[Start Page text]

He and seven others left the Shockley Semiconductor Laboratory to create their own silicon company, Fairchild Semiconductor, which is now seen as ground zero for the West Coast tech industry.


John East covered a lot of this in his SemiWiki series:

 
I knew William Shockley from taking has Freshman seminar
at Stanford. The book "Crystal Fire: The Invention of the
Transistor and the Birth of the Information Age" by Riordan
M. and Hoddeson, L. tells a very different story of Shockley
Semiconductor. I think the actual Shockley Semicondocutor
story explains why there is only one US semiconductor development
and manufacturing company and explains why Intel (it) has lost the
ability to make advances in semiconductor physics.

Shockley was the only Bell labs semiconductor physicist who
understood Maxwell's equations. Noyce a device physicist and
Moore a physical chemist had learned the Bell Labs results but
created a culture at Intel where basic scientific research
was not allowed. I think this is the cause for current Intel to
have lost the ability to innovate. Situation has been made worse by
EECS departments trying to move physics departments to be part
of engineering (called digital physics).

I think Shockley anticipated current physics situation with his
1967 paper on hidden Momentum. Search for "Mansuripur Paradox"
story. Mansuripur was wrong.

[End Page text]
[Start Records]

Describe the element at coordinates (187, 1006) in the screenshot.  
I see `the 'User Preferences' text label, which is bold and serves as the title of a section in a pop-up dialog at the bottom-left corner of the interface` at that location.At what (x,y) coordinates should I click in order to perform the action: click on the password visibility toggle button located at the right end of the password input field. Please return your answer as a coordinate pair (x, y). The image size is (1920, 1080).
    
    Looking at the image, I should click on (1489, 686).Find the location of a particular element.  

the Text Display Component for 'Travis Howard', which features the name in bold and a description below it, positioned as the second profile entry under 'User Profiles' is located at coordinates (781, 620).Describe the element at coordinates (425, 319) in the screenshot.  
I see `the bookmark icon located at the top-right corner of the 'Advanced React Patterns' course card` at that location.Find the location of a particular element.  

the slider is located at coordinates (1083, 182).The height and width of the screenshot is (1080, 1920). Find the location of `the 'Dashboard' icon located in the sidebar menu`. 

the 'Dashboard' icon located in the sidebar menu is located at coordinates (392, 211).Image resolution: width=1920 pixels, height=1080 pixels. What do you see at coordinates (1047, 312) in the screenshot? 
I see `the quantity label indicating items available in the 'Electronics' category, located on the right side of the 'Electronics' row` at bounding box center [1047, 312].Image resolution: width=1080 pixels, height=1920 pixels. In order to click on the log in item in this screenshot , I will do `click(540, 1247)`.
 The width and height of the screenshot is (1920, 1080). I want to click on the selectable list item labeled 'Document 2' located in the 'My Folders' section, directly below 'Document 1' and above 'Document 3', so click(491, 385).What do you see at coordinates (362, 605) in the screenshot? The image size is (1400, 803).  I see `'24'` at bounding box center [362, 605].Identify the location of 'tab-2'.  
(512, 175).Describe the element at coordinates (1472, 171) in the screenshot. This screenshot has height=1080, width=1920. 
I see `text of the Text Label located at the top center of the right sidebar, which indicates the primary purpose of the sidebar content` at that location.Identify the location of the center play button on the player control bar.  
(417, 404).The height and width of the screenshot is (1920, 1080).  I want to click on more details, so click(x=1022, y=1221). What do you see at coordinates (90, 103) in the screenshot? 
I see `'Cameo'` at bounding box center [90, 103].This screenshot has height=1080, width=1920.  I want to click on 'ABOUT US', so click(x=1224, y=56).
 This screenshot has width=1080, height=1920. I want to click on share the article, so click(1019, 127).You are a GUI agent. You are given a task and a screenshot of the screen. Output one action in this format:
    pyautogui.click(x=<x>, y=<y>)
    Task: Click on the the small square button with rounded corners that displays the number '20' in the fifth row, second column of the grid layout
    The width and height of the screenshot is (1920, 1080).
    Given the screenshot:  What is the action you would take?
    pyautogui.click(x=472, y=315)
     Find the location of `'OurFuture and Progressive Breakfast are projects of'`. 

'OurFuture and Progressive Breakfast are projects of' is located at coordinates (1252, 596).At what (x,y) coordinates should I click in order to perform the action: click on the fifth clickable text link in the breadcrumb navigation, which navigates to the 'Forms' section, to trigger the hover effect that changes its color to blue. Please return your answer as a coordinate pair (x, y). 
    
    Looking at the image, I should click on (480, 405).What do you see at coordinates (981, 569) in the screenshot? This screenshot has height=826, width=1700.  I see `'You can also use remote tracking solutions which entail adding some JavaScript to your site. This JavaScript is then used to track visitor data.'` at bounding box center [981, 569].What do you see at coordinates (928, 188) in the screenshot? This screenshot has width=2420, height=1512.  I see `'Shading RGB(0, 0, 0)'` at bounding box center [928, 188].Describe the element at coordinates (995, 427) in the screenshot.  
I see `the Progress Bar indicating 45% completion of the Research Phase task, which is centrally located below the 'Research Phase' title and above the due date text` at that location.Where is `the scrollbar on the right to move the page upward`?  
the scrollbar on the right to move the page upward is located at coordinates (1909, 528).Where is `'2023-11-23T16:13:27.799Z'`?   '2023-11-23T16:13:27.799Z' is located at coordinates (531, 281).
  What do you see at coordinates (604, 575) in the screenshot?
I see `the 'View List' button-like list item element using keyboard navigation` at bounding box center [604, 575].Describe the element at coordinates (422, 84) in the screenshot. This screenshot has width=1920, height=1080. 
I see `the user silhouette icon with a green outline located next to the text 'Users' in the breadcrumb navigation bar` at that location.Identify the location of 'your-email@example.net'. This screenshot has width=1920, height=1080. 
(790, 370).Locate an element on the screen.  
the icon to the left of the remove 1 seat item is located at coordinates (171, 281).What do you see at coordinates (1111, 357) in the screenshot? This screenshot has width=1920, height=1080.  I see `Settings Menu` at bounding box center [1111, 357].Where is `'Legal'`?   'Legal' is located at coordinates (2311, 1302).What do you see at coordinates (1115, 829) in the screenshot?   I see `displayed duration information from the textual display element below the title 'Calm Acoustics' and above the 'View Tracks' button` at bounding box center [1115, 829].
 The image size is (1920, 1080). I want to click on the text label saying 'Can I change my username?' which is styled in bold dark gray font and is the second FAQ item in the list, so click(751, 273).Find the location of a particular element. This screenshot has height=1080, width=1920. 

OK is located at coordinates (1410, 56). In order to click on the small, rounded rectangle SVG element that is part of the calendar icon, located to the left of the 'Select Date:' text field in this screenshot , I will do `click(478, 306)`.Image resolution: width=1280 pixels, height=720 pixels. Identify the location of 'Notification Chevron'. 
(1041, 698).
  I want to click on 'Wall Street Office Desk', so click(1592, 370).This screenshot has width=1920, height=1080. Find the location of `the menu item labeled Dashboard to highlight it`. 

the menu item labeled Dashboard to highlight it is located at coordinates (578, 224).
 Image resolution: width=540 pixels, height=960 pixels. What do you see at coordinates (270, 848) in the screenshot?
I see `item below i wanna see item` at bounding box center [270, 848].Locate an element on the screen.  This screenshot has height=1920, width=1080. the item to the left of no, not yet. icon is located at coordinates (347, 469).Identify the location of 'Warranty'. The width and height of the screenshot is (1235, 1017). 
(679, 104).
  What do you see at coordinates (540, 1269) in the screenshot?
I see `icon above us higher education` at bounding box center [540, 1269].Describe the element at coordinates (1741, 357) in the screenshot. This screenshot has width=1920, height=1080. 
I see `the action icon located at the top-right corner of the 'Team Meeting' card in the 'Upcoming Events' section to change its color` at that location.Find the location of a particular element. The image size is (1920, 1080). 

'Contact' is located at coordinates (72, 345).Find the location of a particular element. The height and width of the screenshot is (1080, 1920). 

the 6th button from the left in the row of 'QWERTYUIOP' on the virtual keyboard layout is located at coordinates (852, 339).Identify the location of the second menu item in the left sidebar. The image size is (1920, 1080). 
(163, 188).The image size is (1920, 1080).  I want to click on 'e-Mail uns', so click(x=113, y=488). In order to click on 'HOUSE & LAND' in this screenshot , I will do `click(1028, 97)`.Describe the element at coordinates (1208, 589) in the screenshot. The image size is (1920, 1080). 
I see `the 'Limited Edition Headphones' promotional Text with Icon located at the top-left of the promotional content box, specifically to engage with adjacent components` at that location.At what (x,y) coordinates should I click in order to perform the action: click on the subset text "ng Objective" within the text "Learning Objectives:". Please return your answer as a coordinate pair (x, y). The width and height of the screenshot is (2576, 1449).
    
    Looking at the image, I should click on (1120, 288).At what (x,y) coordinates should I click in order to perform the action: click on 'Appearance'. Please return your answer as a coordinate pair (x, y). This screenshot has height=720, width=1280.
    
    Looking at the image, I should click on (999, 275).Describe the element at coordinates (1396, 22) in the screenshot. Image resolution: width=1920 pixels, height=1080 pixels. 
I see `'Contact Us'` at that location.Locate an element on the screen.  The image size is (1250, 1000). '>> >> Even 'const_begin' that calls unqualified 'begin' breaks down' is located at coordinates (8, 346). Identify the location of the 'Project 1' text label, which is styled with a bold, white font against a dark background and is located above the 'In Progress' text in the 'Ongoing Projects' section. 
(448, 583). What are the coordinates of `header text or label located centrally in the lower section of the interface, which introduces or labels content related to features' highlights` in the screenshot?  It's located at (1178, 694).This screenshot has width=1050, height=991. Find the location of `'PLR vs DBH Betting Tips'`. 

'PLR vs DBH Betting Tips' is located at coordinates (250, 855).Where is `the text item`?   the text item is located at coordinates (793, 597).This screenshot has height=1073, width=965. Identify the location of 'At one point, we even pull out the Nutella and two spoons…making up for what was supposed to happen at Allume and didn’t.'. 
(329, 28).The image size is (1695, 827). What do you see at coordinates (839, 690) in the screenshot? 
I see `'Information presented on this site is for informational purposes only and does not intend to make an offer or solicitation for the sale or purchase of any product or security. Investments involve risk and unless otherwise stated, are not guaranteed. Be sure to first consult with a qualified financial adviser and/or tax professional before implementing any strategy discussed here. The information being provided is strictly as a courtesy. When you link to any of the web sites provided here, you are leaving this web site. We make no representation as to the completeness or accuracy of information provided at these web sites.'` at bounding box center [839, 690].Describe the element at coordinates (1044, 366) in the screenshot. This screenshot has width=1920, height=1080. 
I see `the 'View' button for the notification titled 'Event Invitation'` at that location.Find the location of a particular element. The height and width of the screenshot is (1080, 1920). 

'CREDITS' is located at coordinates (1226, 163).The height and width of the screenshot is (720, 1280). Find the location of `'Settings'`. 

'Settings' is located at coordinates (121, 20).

[End Records]

• [Tasks and exercises]:
A) According to the Shockley Semiconductor text, which company is now seen as ground zero for the West Coast tech industry?
B) Summarize the Shockley Semiconductor text in two sentences.
The entries after the Shockley Semiconductor text aren't needed for either task.

• [Solutions to the problems]:
A) Fairchild Semiconductor.

B) The writer, who took William Shockley's freshman seminar at Stanford, says the book "Crystal Fire" tells a very different story of Shockley Semiconductor and thinks that story explains why Intel has lost the ability to make advances in semiconductor physics. The writer blames the culture Noyce and Moore created at Intel, where basic scientific research was not allowed, and says EECS departments trying to make physics part of engineering have made the situation worse.